Firstly – atherosclerosis – what even is it? Atherosclerosis is the thickening of an artery wall leading the the heart due to the build-up of plaque. This narrowing of the artery wall increases the risk of a heart attack. What causes atherosclerosis? Many things – cholesterol, the metabolic syndrome (cluster of risk factors), smoking, triglycerides… these are all related, however, atherosclerosis is the presence of a sterol in an arterial wall macrophage. Everything else aside – if you do not have this, then you do not have atherosclerosis. A sterol is not just that which is found in animal based sources (cholesterol) but also in plant based sources (phytosterols). These are different in structure but both have the potential to be involved in the development of atherosclerosis (see the picture below).
When people talk about cholesterol they often refer to them as ‘good’ or ‘bad’ – like us kiwi’s pronouncing ‘Nestles’ as it is written, it’s all in how it’s been sold to us over the years. Cholesterol is essential. Without cholesterol we can suffer major health problems – the causes of which include genetic, however more interesting from a population standpoint to my mind is the link between low cholesterol and depression. Anyway). It’s involved in many processes in the body – while I won’t detail them all here, of note is its role in hormone production. Cholesterol is a precursor for sex hormones testosterone and oestrogen, also for cortisol and aldosterone. Another role is in the creation of a bilayer within virtually every cell, and holds proteins within them. Without this, we wouldn’t have the necessary fluidity that allows cells to move or interact with each other.
Cholesterol comes from both the food we eat and what our body produces – the difference is in the amounts. We consume approximately 300-500mg/d – and in New Zealand there is no longer a recommended maximum limit. Endogenously, we produce around three times that much – around 800-1200mg/d. The liver is largely responsible for this and if it gets messages that there is not enough cholesterol available, it will product more.

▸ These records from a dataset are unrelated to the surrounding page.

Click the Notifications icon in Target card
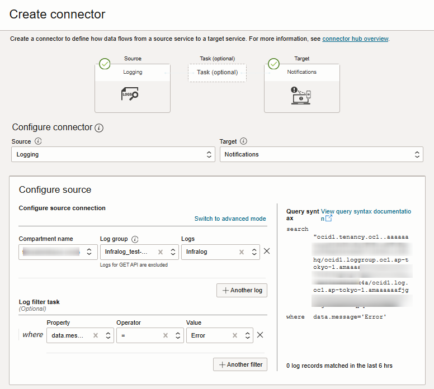434x389 pixels. point(300,96)
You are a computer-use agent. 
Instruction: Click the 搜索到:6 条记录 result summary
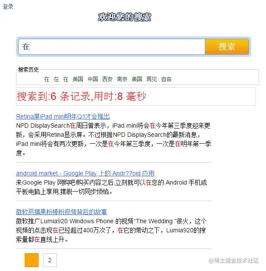pos(81,96)
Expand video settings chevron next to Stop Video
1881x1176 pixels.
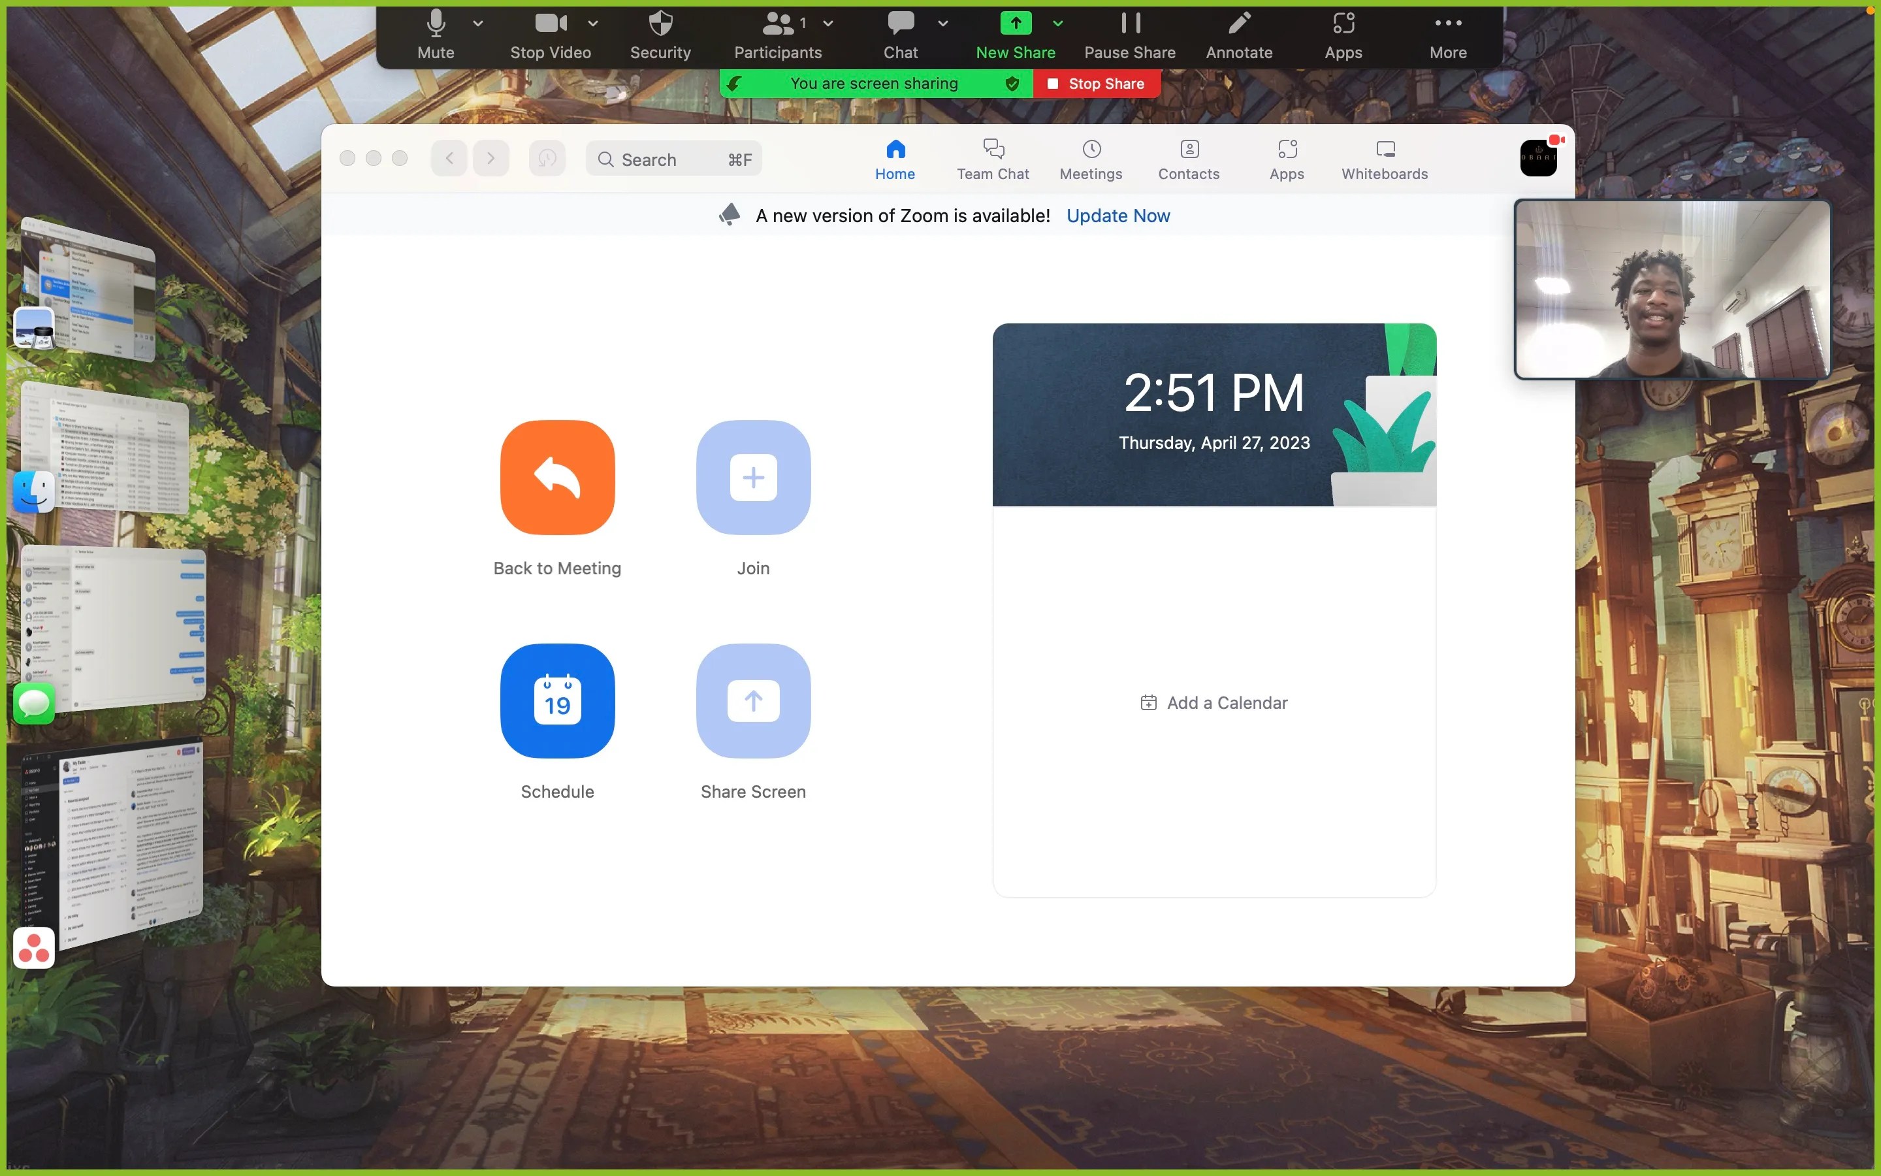594,23
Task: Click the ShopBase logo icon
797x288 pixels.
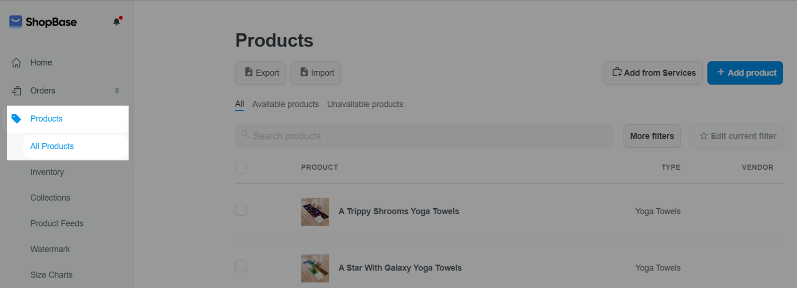Action: (15, 21)
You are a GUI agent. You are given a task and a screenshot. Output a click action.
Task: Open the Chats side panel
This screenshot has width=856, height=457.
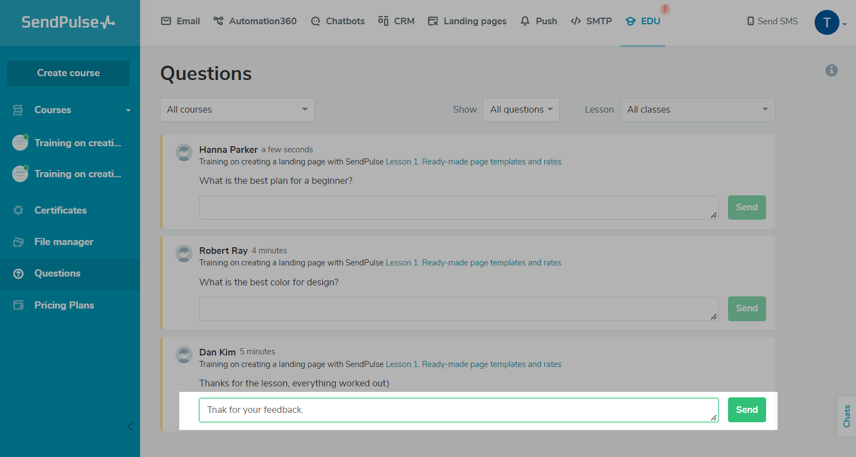click(x=847, y=416)
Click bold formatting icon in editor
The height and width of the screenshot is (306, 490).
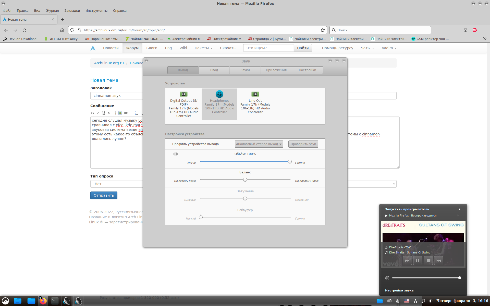(92, 113)
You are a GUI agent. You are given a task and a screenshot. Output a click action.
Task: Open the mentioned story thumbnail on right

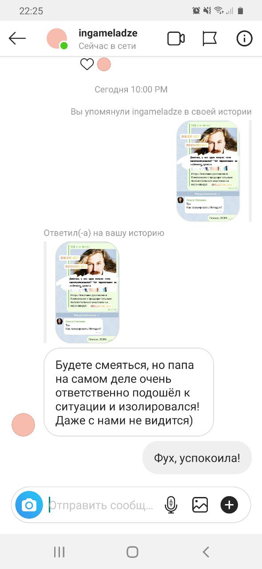point(208,171)
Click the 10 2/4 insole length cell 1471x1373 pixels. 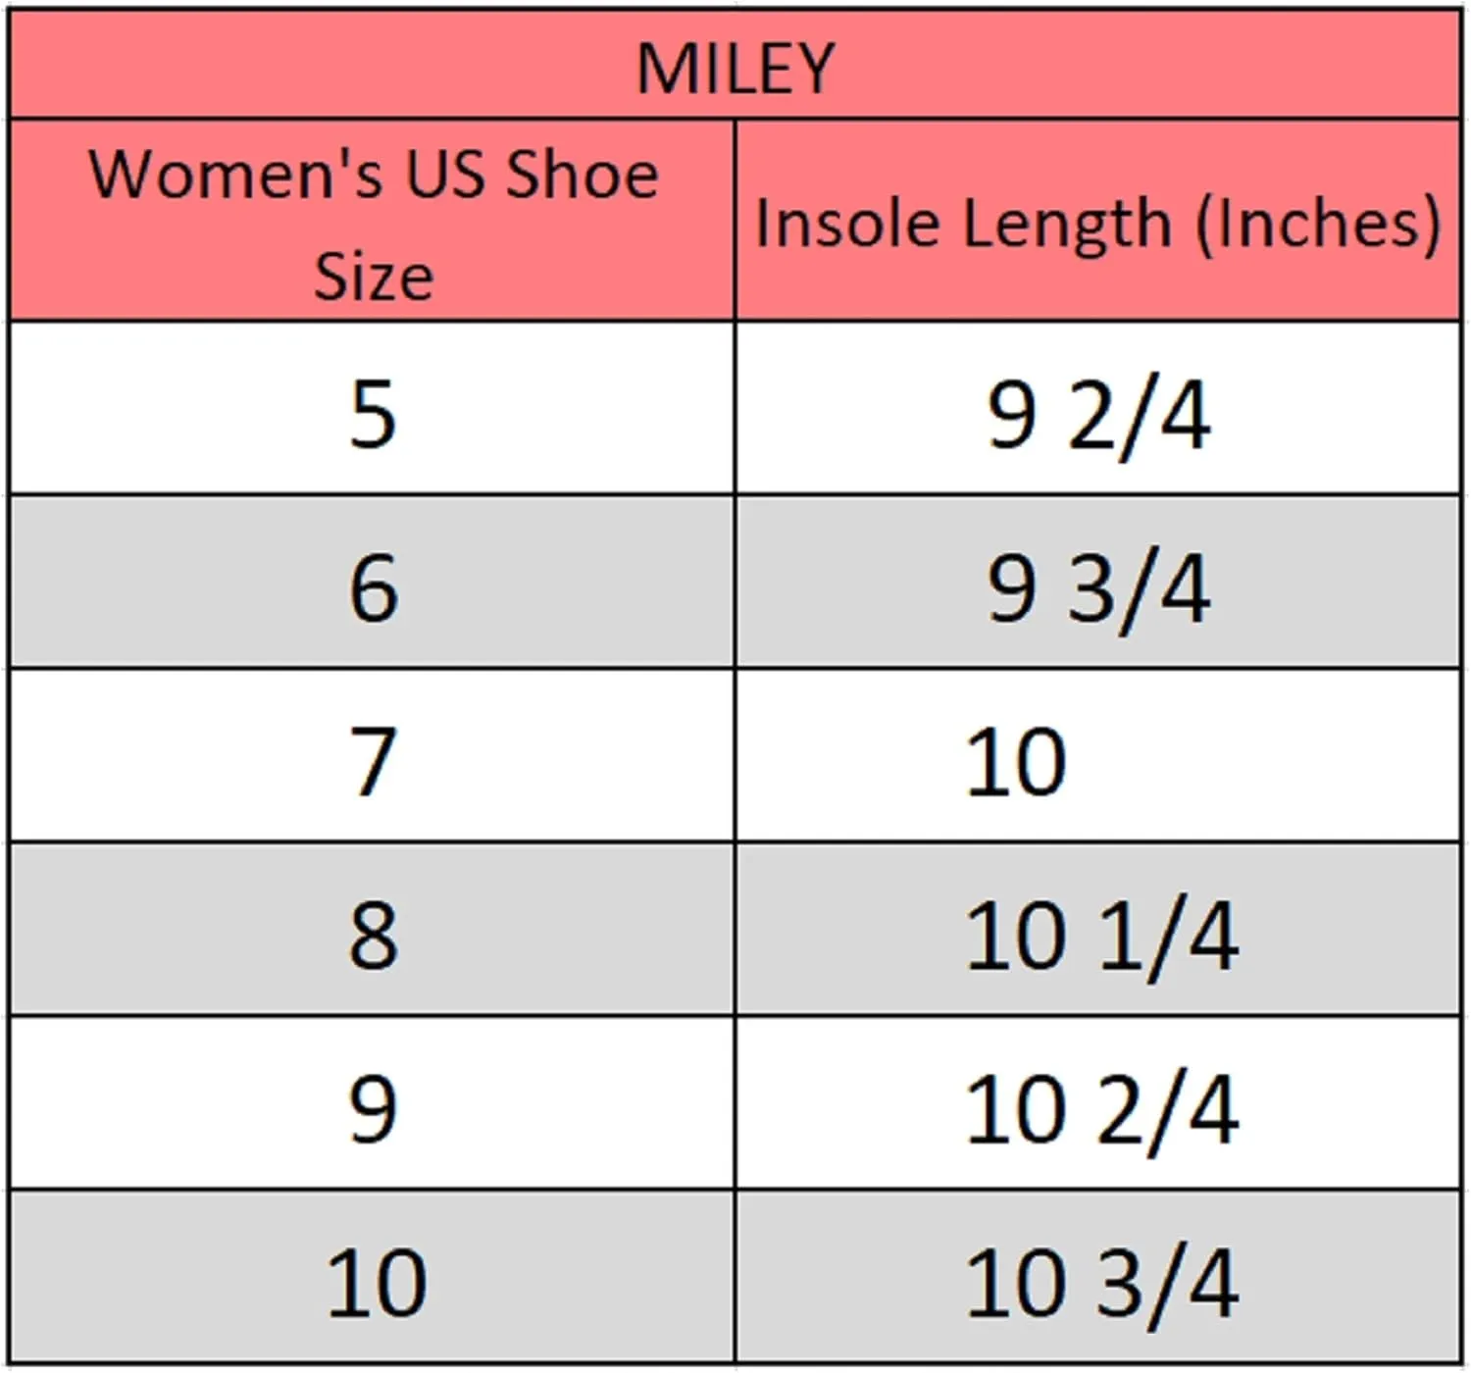[1098, 1103]
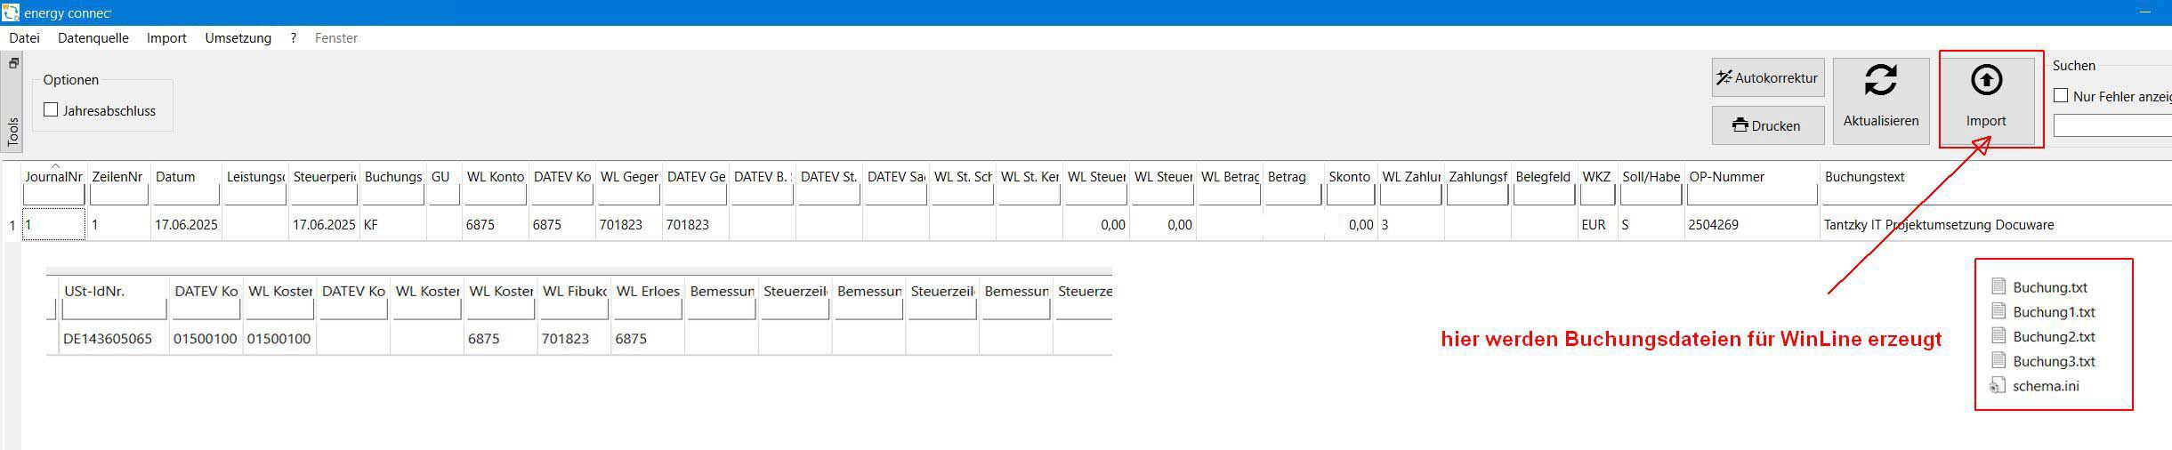Open the Datenquelle menu
This screenshot has width=2172, height=450.
(93, 38)
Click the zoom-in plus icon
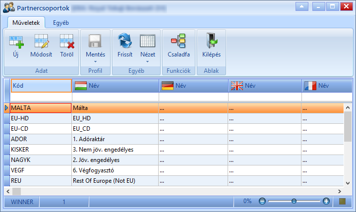 point(326,201)
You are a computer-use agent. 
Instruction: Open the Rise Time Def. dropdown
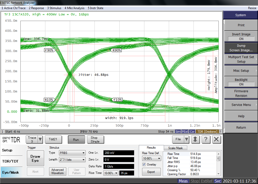(x=151, y=158)
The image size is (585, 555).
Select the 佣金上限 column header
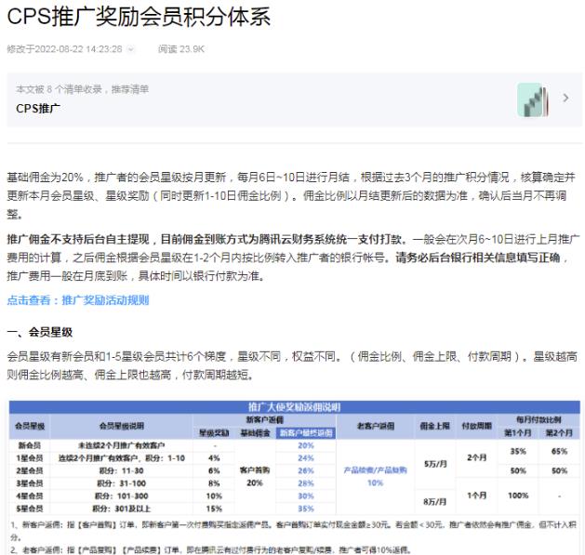[434, 426]
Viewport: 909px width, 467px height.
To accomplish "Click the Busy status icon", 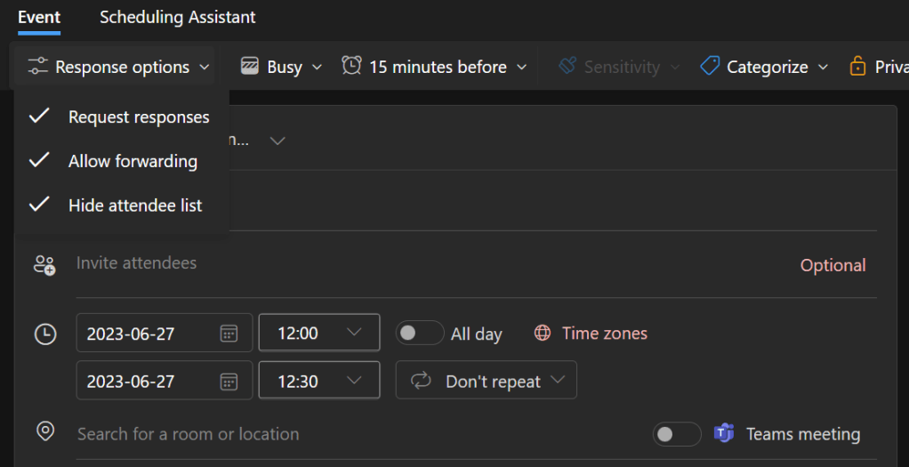I will click(250, 67).
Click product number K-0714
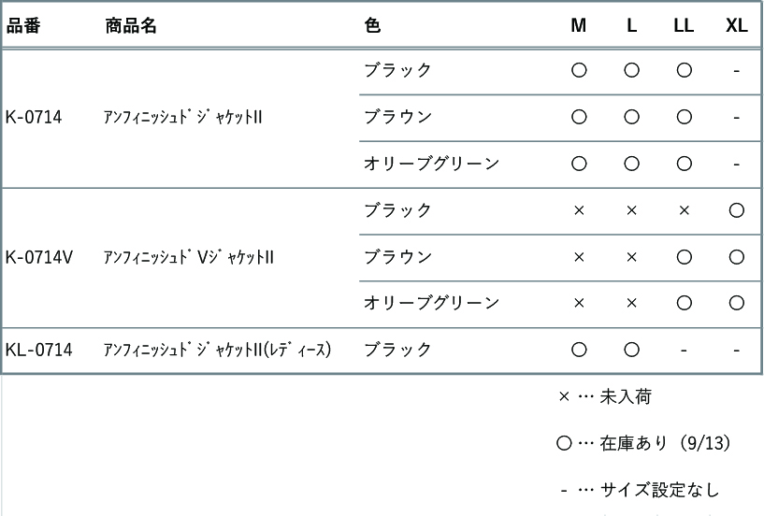 coord(34,117)
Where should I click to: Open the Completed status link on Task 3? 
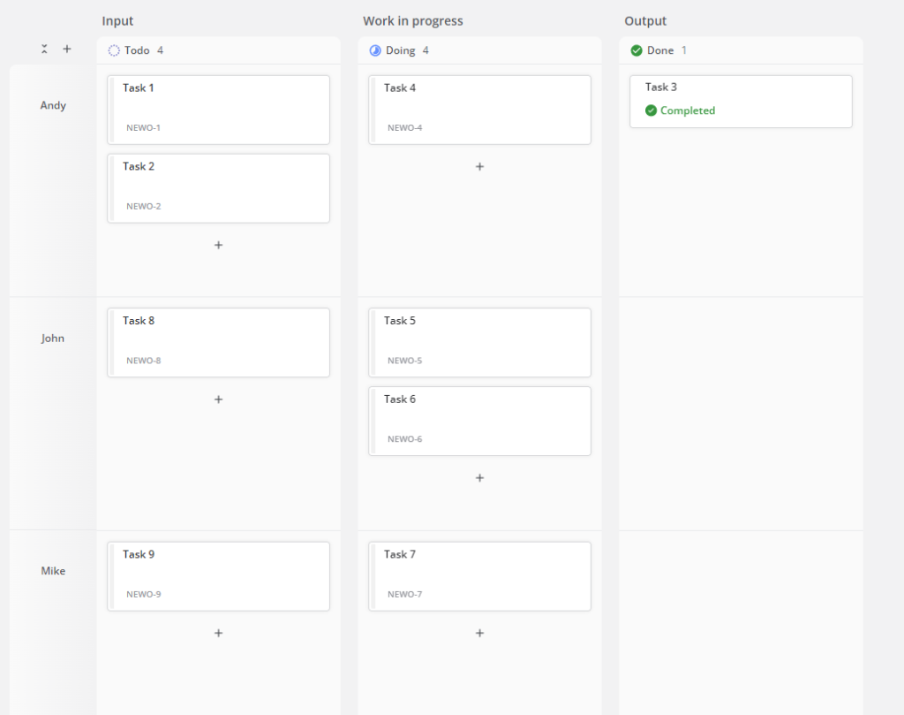684,110
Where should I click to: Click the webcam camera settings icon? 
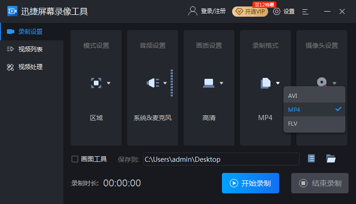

Virtually all cells in the body are responsible for producing enough cholesterol to be sufficient for life, other than the adrenal cortex and the gonad two important exceptions given the importance of cholesterol for the function of these (the hormones I mentioned earlier).
Along with the production of cholesterol, the liver collects it there also. It is deposited into bile salts (which couldn’t be produced without cholesterol) and gets delivered through the biliary system into the gastrointestinal system. Our gut regulates how much cholesterol gets reabsorbed in the body, and most of this cholesterol is either that which is recycled or produced by the body – the rest comes from our diet. Overall, we have 40-50 grams of cholesterol in our body – so the 300-1200mg is really a drop in the ocean compared to actual cholesterol content in the body. Thus, it is a highly regulated process. While many people believe these small amounts trickling in and out of the system have influenced the action of cholesterol (and subsequently its importance in terms of overall health risk) Peter argues that it’s much more likely that any ‘abnormal’ reaction to cholesterol is in fact regulated by the internal system.